Lately I’ve been taking another look at Genesis 2-3 with myths like that of Prometheus in mind. The result is a fascinating theological fable that I think most Christians would find disturbing.
Paul D. Why?
The Promethean myths arose sometime time during the 2nd century (if Lucian’s comment is to believed that no Promethean temples yet existed existed) in the Olympian pantheon). It’s earliest manifestation in art could go as far back as 5th century. Genesis was well established at least half a millennium before that, and certainly recorded as something more than art when Promethean myth was nothing.
The Assyrian invasion of Greece which brought with it those Israelites the Bible calls ‘Greeks’ happened in 480 BC. Given the obvious Greek plagiarism of Hercules from Gilgamesh why would Christian’s find it disturbing the Greeks had ‘borrowed’ from Hebrew Myth?

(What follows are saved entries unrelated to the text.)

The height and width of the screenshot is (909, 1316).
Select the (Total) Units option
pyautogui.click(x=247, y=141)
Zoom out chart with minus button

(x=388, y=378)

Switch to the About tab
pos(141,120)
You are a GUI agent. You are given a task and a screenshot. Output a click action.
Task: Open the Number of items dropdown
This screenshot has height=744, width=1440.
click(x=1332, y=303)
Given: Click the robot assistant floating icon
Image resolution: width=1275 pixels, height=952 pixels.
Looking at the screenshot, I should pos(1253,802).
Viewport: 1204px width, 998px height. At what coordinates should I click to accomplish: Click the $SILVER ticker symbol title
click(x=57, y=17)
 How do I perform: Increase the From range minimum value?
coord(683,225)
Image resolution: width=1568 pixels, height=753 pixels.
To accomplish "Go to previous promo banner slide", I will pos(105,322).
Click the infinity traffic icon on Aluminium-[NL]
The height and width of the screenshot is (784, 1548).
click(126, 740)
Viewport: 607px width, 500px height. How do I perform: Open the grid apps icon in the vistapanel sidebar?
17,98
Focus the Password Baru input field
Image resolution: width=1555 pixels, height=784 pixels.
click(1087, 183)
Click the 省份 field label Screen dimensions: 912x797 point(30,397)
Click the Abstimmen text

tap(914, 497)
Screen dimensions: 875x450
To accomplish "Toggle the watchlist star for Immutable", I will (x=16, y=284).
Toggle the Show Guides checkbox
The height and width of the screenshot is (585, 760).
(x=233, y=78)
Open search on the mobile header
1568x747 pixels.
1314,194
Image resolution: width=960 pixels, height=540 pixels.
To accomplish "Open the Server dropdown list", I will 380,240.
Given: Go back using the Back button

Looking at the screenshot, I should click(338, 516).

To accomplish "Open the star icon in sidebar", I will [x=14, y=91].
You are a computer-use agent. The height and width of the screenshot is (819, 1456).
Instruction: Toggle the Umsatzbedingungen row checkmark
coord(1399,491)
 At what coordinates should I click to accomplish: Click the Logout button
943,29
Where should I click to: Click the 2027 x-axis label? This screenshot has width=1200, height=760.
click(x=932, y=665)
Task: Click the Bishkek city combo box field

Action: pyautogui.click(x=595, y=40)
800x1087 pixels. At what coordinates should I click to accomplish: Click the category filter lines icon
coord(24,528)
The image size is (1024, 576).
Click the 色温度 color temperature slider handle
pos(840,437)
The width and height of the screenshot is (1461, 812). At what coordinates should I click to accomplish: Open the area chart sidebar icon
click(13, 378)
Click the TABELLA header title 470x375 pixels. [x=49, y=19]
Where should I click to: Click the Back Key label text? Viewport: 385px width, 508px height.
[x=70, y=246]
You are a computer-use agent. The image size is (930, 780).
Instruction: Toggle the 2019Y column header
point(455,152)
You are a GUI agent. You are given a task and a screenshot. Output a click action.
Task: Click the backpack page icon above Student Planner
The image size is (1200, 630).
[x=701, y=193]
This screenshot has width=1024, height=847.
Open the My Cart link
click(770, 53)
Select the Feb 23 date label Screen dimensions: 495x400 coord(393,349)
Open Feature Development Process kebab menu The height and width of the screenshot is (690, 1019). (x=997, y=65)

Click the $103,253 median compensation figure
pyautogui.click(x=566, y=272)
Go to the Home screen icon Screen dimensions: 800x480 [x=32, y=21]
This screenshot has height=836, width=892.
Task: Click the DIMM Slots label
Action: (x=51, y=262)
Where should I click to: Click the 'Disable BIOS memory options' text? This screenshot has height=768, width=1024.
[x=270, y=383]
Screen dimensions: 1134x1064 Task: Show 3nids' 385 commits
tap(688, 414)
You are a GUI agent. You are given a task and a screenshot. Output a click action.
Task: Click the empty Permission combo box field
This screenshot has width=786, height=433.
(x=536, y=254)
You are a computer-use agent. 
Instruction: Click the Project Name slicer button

Patrick you stated this earlier:
“Science holds untrue ideas, it shifts and changes like the universe it studies, and is not reliable, or believable much of the time. Science studies creation through the eyes of fickle man. Genesis illuminates the Creator through the eyes (supposedly) of the Creator Himself.”
This is an incredibly strange approach to the matter of science and religion. Science is humble, and ever-changing, because it never claims to be the end-all answer. Science always changes, and adapts in light of new evidence, and is in fact the far more honest approach to the creation mystery. Science is not stubborn and neither does it have an agenda – it is simply observation of what is. It is the first to admit it is wrong, and because of this it does a fantastic job of documenting and explaining our natural world. It may be executed through the hands and eyes of “fickle man”, but it doesn’t change the fact that is our most reliable vehicle to exploring phenomena of this world. Everytime the Church has resisted scientific discovery (heretical!), it has fought against it valiantly, but in the end succumbed to scientific process. I do not see the future deviating from this pattern anytime soon.
In harsh juxtaposition, Genesis has been the same through-out the ages. Now that evolution, genetic studies, and modern biblical studies have emerged, Genesis is suddenly in huge jeopardy. Will we dismiss all of this and adhere to our ideas of what Genesis is – as a historical account of origins? Enns has opted for synthesis, because disregarding science causes a great deal of cognitive dissonance for the intellectually honest.
You’re missing the fact that Genesis was written post Babylonian exile – many generations after other ANE creation (and flood) myths had been around. The similarities between the Atrahasis flood epic and the Genesis Noah story are so strikingly similar that it is easy to see why Enns, and many other Christians, have come to question the uniqueness and inspiration of Genesis.
It’s hard for anyone to believe that a text so similar to neighboring ones that have been established for centuries are truly inspired and unique.